Uitspraak
RECHTBANK MIDDEN-NEDERLAND
1.De procedure
- 9599710 ME VERZ 21-192 ( [A] / [bedrijf] B.V.);
- 9668261 ME VERZ 22-13 ( [B] / [bedrijf] B.V.).
Rechtbank Midden-Nederland
Op 25 februari 2022 heeft de Rechtbank Midden-Nederland, zitting houdende in de verschoningskamer, uitspraak gedaan op de verzoeken tot verschoning van mr. R.M. Berendsen, kantonrechter. Verzoeker heeft op 22 februari 2022 een verschoningsverzoek ingediend in twee civiele zaken, waarbij hij vreesde voor een gebrek aan onpartijdigheid. Dit verzoek was ingegeven door omstandigheden die de schijn van partijdigheid konden wekken, met name een ontmoeting van de echtgenote van verzoeker met een oud-collega die informatie deelde over een rechtszaak van haar zoon. De rechtbank heeft vastgesteld dat er voldoende redenen zijn om te vrezen dat de objectieve onpartijdigheid van verzoeker in het geding zou kunnen zijn. De rechtbank heeft daarbij artikel 40 van het Wetboek van Burgerlijke Rechtsvordering in acht genomen, dat de mogelijkheid biedt voor rechters om zich te verschonen bij dergelijke omstandigheden.
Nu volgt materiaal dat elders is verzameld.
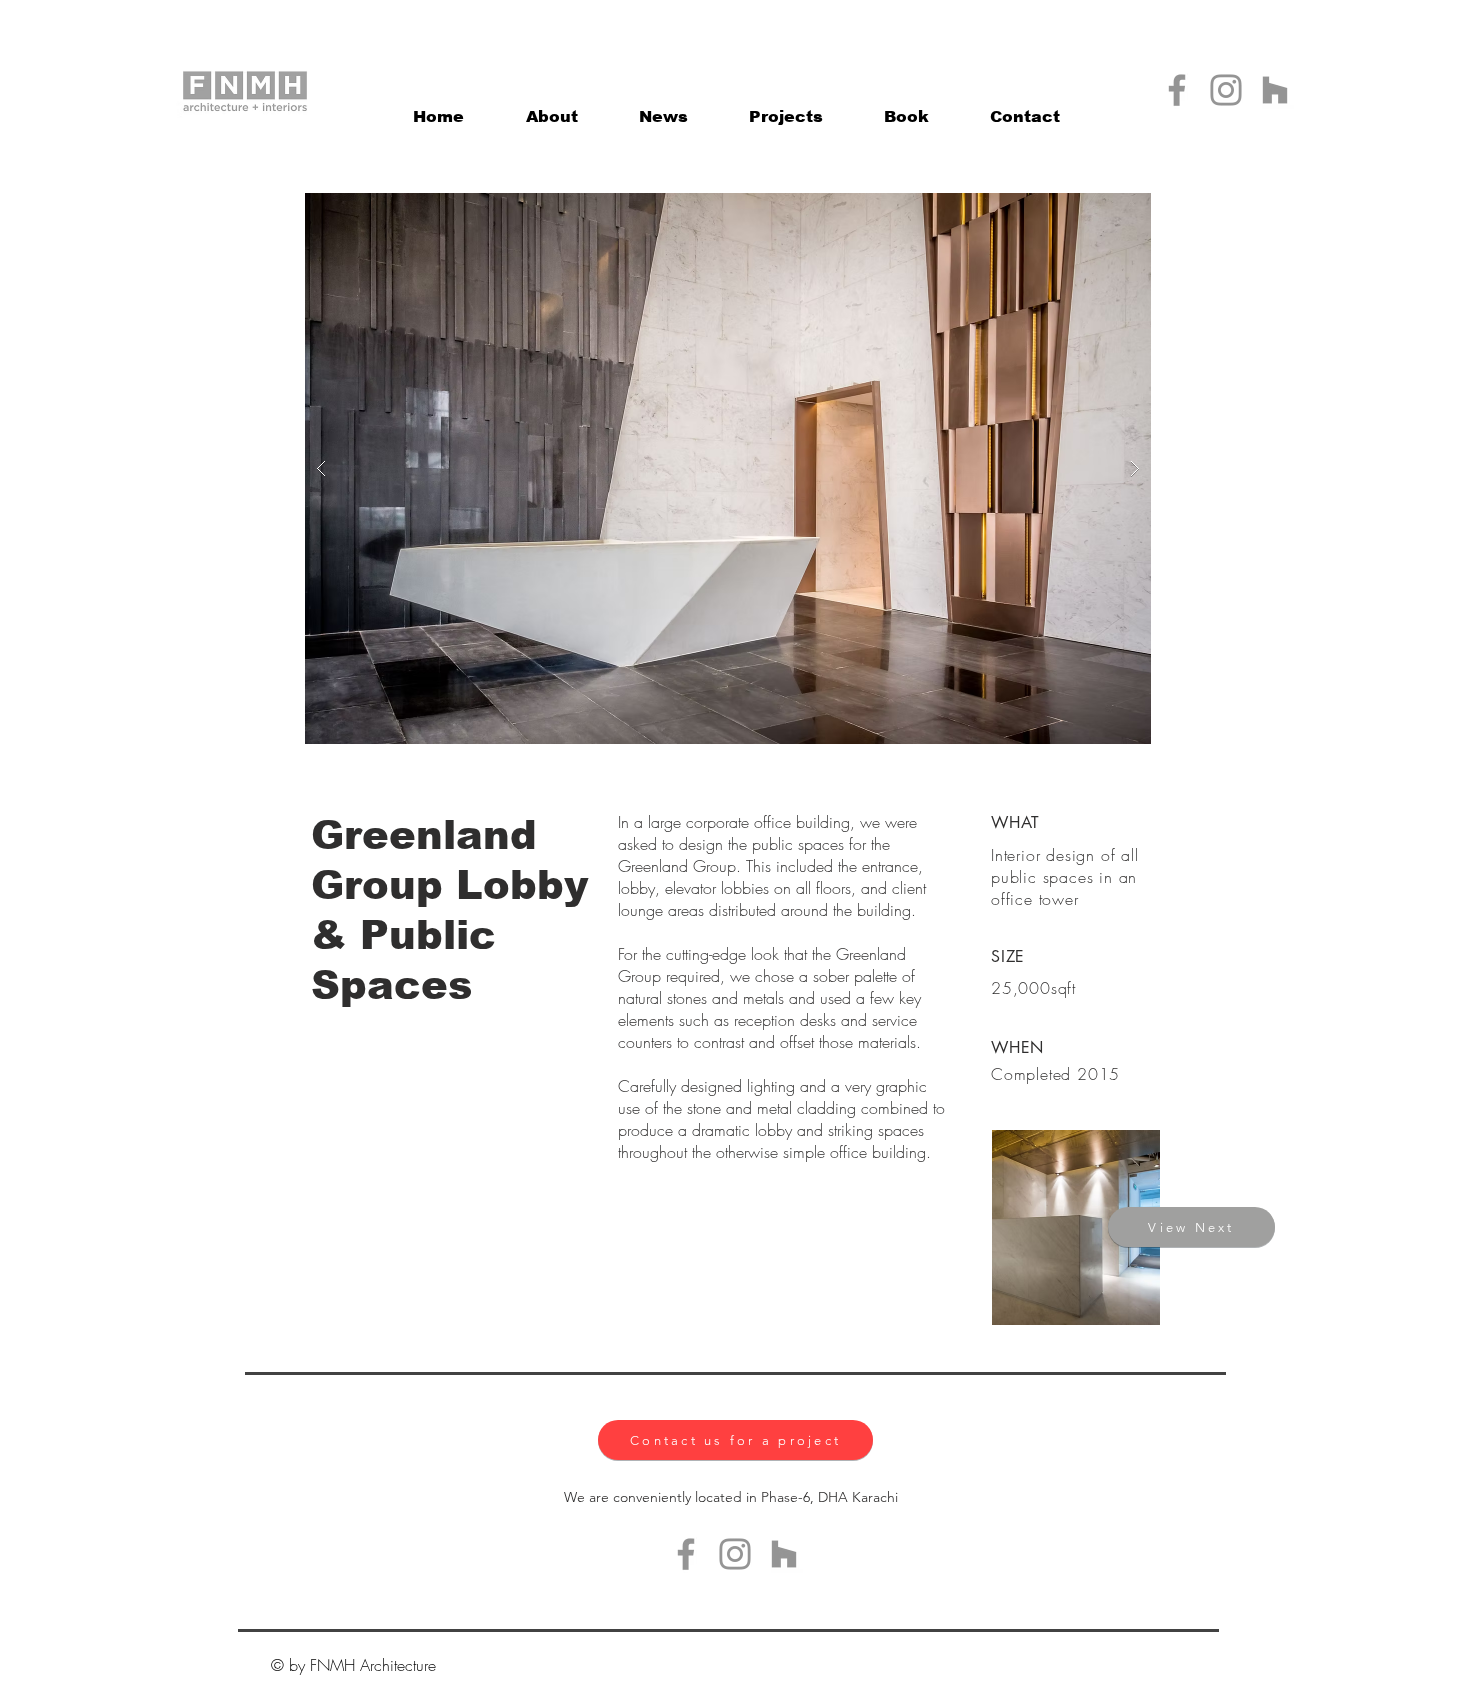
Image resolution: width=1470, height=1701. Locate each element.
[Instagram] (1226, 90)
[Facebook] (1177, 90)
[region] (1076, 1226)
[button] (785, 108)
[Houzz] (1275, 90)
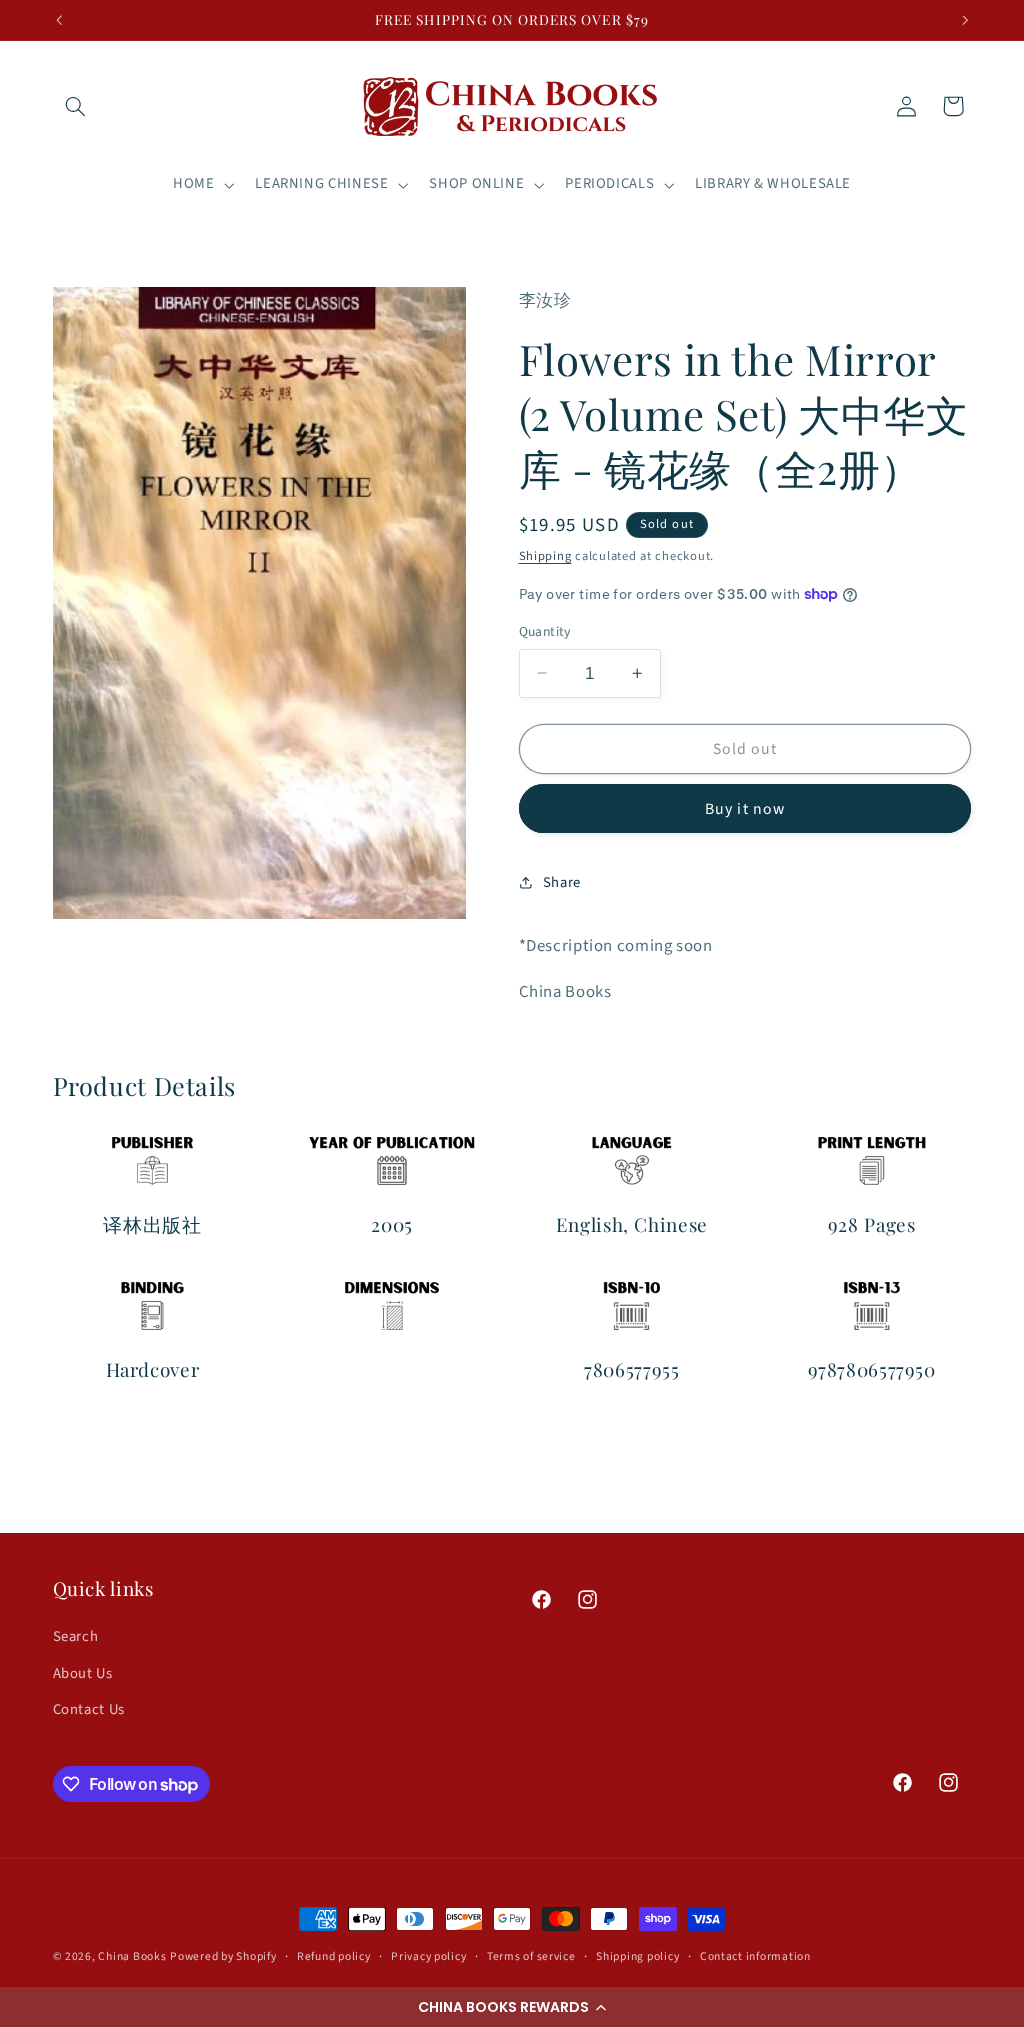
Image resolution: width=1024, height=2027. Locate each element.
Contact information (755, 1956)
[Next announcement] (965, 20)
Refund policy (334, 1956)
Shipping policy (637, 1956)
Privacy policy (428, 1956)
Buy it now (745, 809)
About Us (83, 1673)
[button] (512, 2007)
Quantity (545, 631)
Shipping (545, 556)
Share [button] (562, 882)
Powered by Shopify (223, 1956)
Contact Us (89, 1709)
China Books (132, 1956)
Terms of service (531, 1956)
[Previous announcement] (59, 20)
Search (76, 1636)
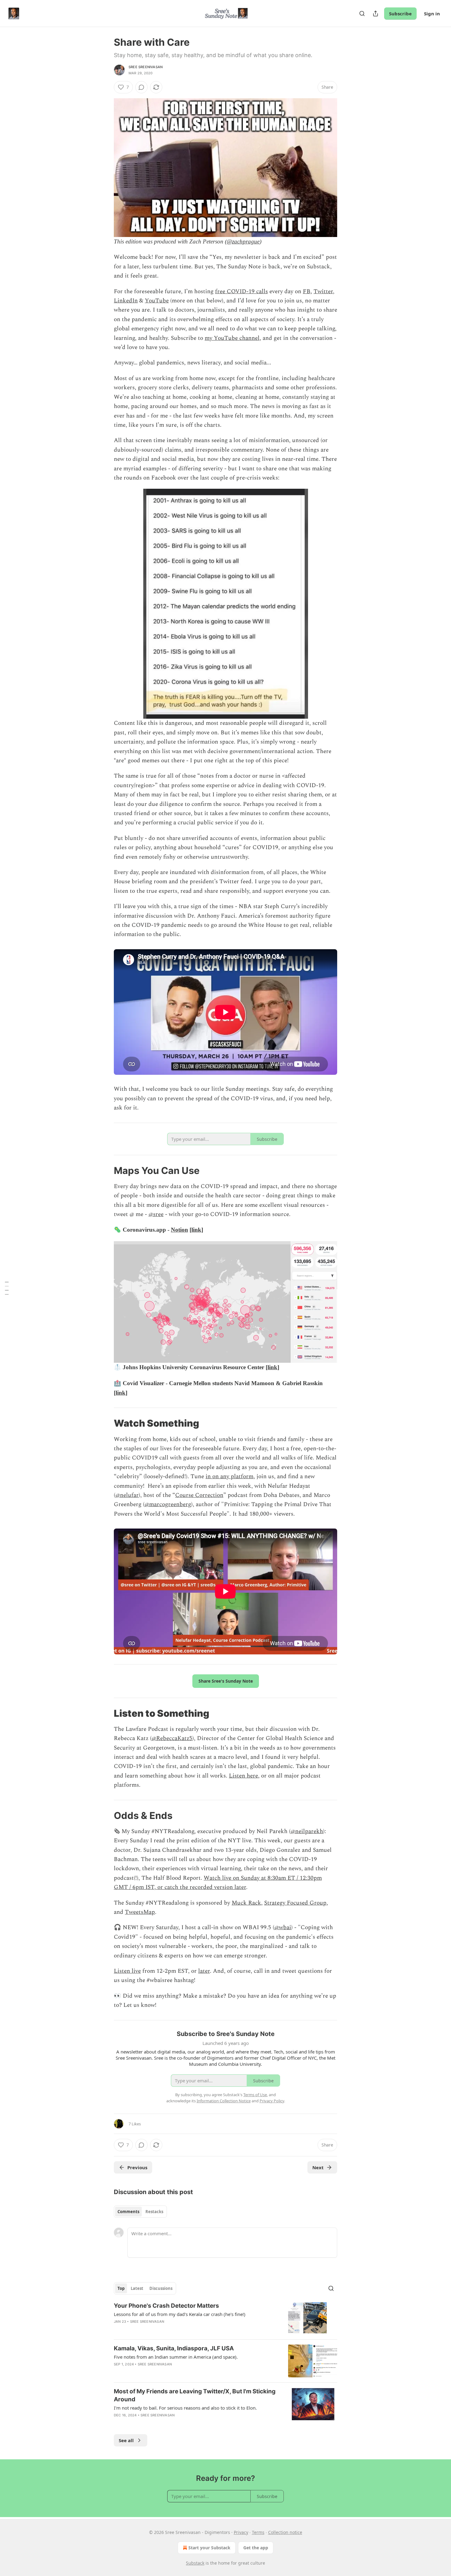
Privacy (241, 2532)
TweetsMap (140, 1912)
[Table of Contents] (6, 1288)
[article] (225, 2318)
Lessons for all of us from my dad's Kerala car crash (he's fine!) (179, 2314)
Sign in (432, 13)
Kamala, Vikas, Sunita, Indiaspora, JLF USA (174, 2348)
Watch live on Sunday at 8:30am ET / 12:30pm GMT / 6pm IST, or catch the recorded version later (218, 1883)
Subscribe (400, 13)
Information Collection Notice (224, 2101)
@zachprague (243, 241)
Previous (137, 2167)
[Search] (362, 13)
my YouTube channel (232, 338)
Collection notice (285, 2532)
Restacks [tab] (154, 2211)
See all (126, 2440)
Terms (258, 2532)
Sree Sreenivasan (146, 67)
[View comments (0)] (141, 87)
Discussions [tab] (160, 2288)
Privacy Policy (272, 2101)
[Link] (105, 1170)
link (196, 1229)
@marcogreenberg (168, 1504)
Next (318, 2167)
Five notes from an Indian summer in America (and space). (176, 2357)
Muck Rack (246, 1902)
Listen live (127, 1971)
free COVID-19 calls (241, 291)
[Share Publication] (375, 13)
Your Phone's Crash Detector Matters (166, 2305)
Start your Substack (209, 2548)
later (204, 1971)
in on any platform (229, 1476)
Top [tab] (121, 2288)
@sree (156, 1214)
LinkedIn (126, 300)
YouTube (157, 300)
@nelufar (127, 1495)
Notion (179, 1229)
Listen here (243, 1775)
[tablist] (140, 2211)
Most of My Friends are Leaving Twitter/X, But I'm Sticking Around (195, 2395)
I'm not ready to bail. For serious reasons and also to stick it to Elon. (185, 2408)
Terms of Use (255, 2094)
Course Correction (199, 1495)
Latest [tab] (137, 2288)
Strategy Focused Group (295, 1902)
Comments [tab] (128, 2211)
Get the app (255, 2548)
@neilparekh (307, 1831)
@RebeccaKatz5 (172, 1738)
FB (306, 291)
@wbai (282, 1927)
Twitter (323, 291)
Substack (195, 2563)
De rechtbank heeft geoordeeld dat de verzoeken tot verschoning gegrond zijn en heeft de griffier opgedragen deze beslissing aan betrokken partijen en de president van de rechtbank toe te zenden. De beslissing is openbaar uitgesproken en er staat geen rechtsmiddel open tegen deze uitspraak.